Itchin' to fly so I am gonna.
I am going to be a flight attendant. Its been official for a bit, but just recently I have fully embraced my commitment to it and I am getting really excited. It feels so good, to feel good about this. Its a job I think I will really enjoy. I really do love to work with people. I really do love staying in hotels. I really do want to have stable income, and health insurance. And believe you me, I really do want the flight benefits for me and my parents who I can finally feel like I am giving them something they can't get themselves.
So I have about two weeks before my lifestyle changes quite a bit, for quite sometime. I am looking forward to starting this new stage in my life. This last one was amazing, and leaving Walden has been really hard for me, hence the reasons I cried during my students finals, and when I got home from San Fran. But life is ever changing, and its only when we resist change that we hurt.
I have already lived such a full life. I feel so blessed. The other day my friend said something to the effect of "before I die...." and it didn't set well with me. I don't even think about having limits.

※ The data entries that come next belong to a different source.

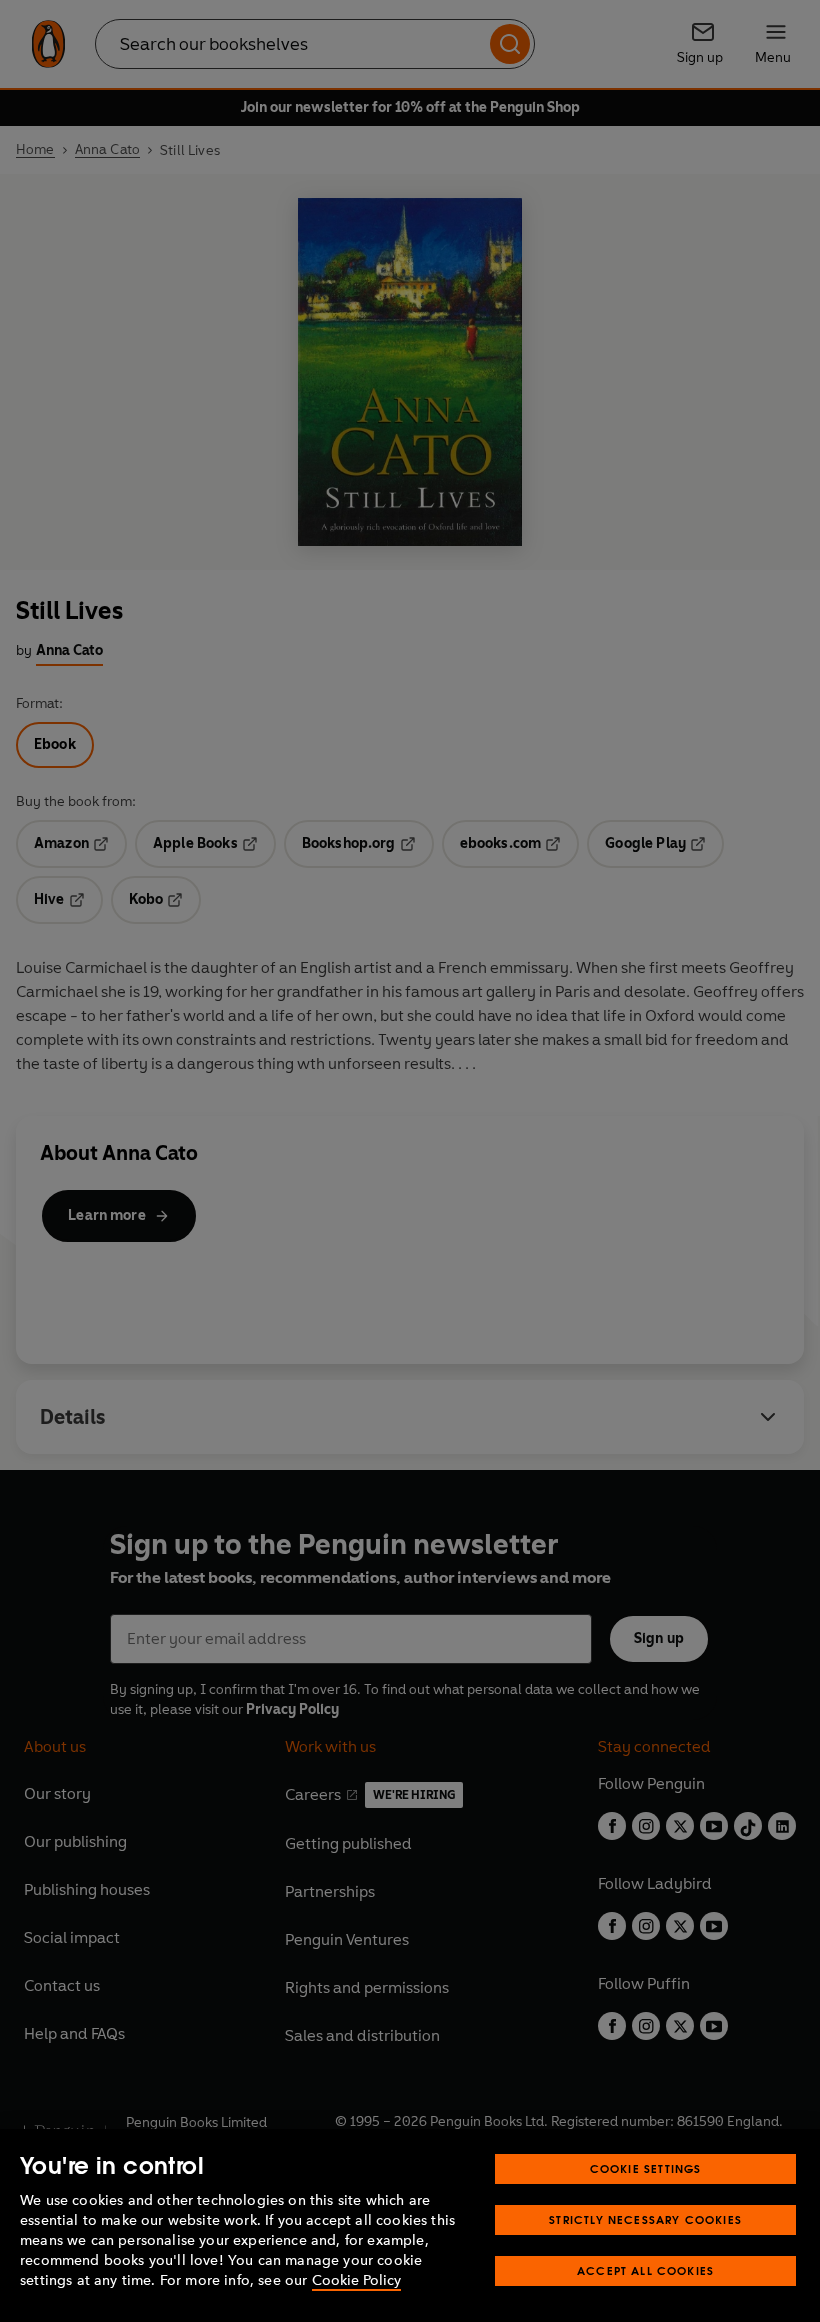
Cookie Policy (356, 2280)
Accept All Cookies (645, 2270)
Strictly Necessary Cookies (645, 2219)
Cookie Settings (646, 2168)
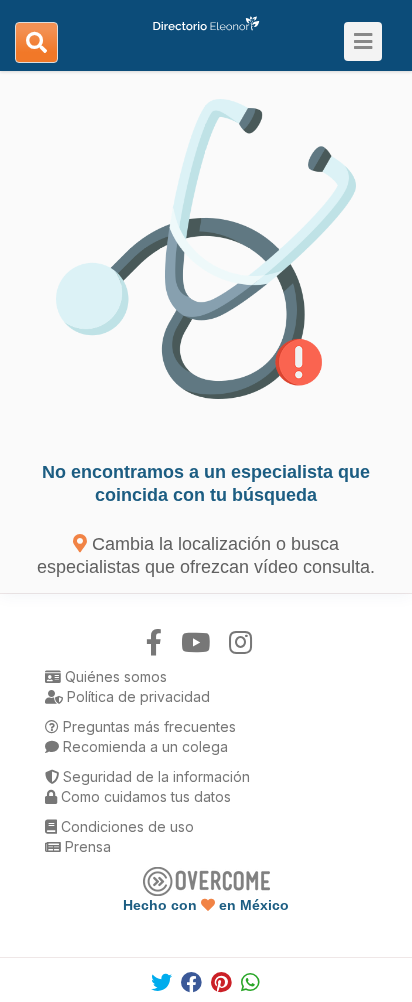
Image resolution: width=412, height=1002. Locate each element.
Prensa (86, 846)
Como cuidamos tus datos (144, 796)
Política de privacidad (136, 696)
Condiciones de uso (125, 826)
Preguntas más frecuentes (147, 726)
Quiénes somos (114, 676)
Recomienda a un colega (143, 746)
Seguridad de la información (154, 776)
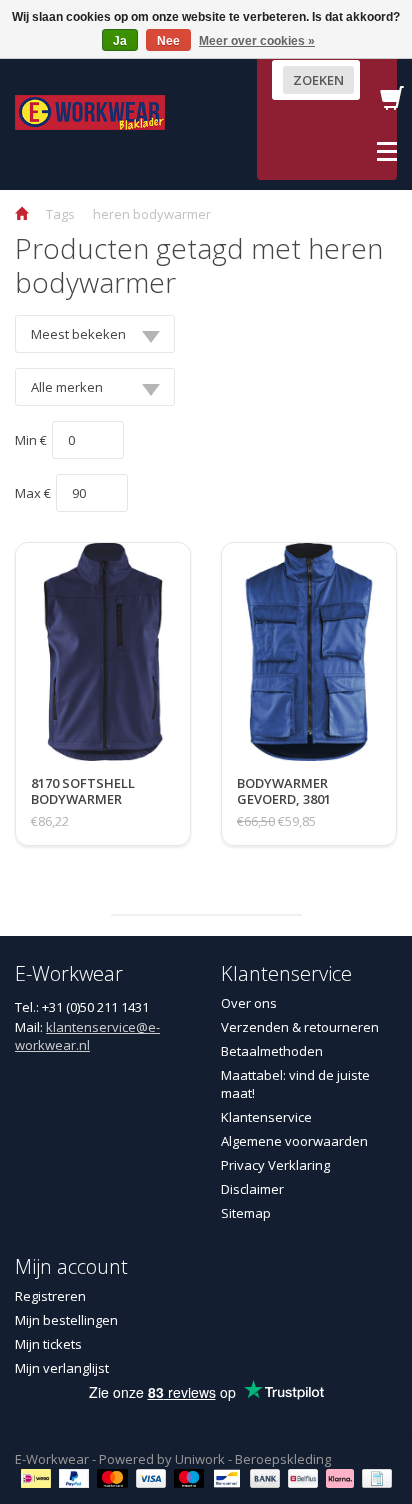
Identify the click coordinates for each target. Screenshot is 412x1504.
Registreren (50, 1296)
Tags (60, 214)
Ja (120, 41)
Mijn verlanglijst (62, 1368)
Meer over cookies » (257, 41)
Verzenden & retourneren (300, 1027)
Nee (168, 41)
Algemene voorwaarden (294, 1141)
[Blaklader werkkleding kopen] (90, 111)
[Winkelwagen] (392, 104)
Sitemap (246, 1213)
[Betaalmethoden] (38, 1477)
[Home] (21, 214)
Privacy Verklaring (275, 1165)
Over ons (249, 1003)
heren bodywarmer (152, 214)
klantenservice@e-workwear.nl (87, 1036)
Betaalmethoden (272, 1051)
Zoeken (318, 80)
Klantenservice (266, 1117)
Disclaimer (252, 1189)
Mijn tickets (48, 1344)
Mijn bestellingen (66, 1320)
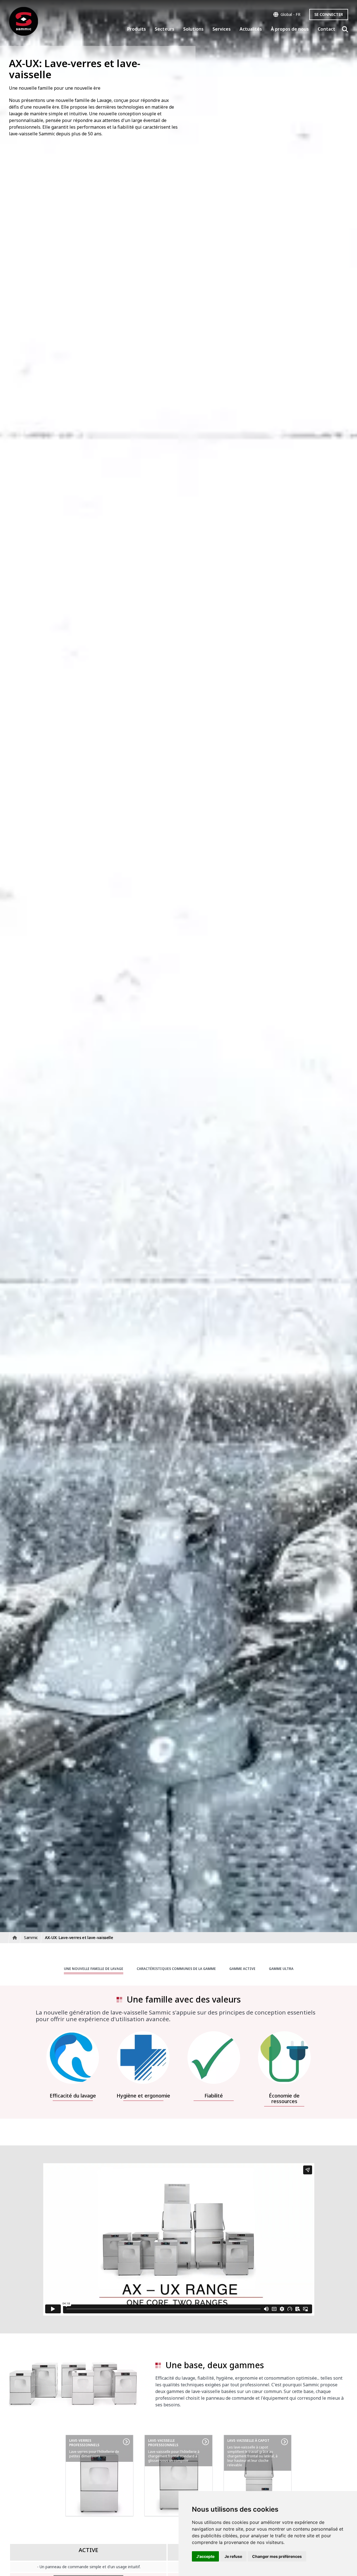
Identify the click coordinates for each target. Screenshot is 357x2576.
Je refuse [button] (233, 2556)
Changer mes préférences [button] (277, 2556)
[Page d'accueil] (23, 21)
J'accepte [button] (205, 2556)
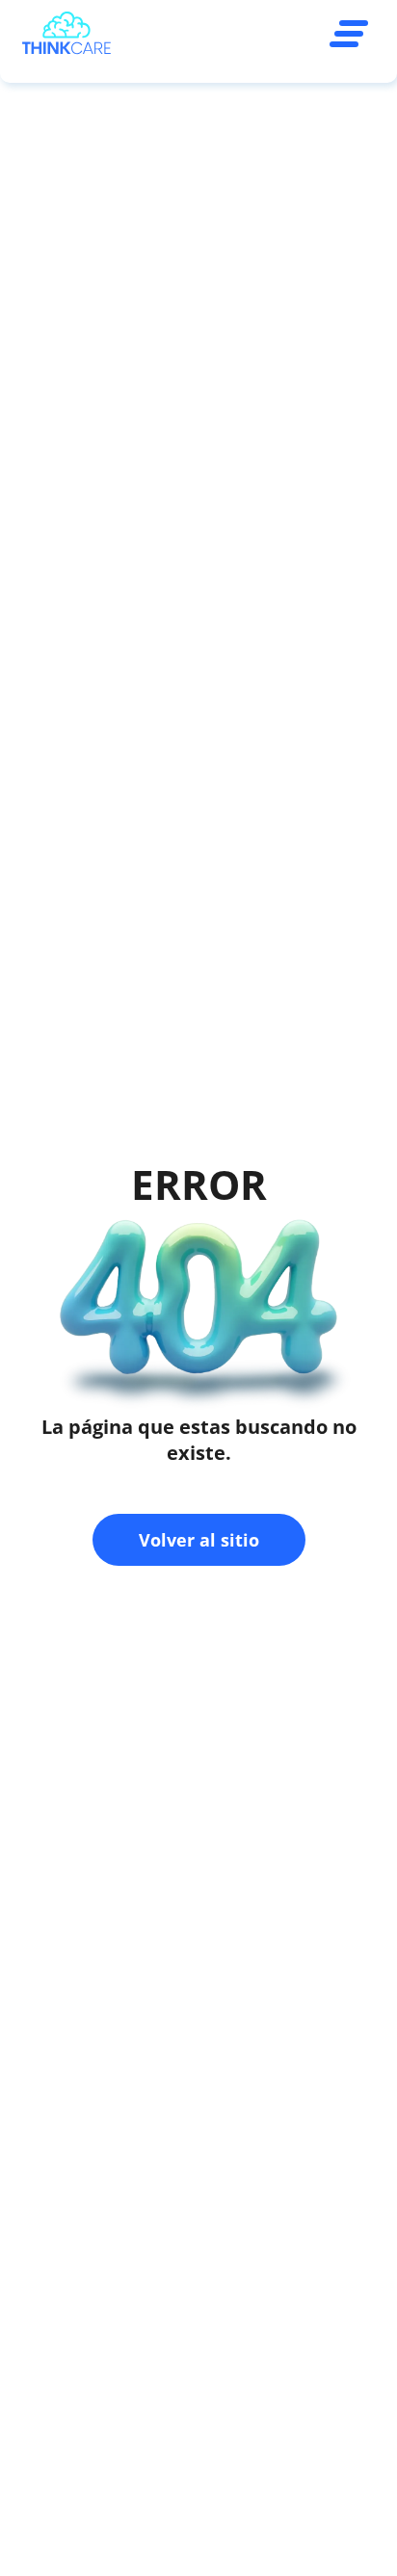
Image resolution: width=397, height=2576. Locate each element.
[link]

I am sure I will do everything needed for me to have a happy life, and if it doesn't get done, well then, I obviously wont have needed it to.
Down by the bay.
More to come fro San Fran.
But in the meantime, know that I could not have hand picked a better group of students.
San Fran is a city of history, creativity, open minds, people who are lost and fill their lived with junk, as well as people who are found, who are home, and happier then happy to be alive.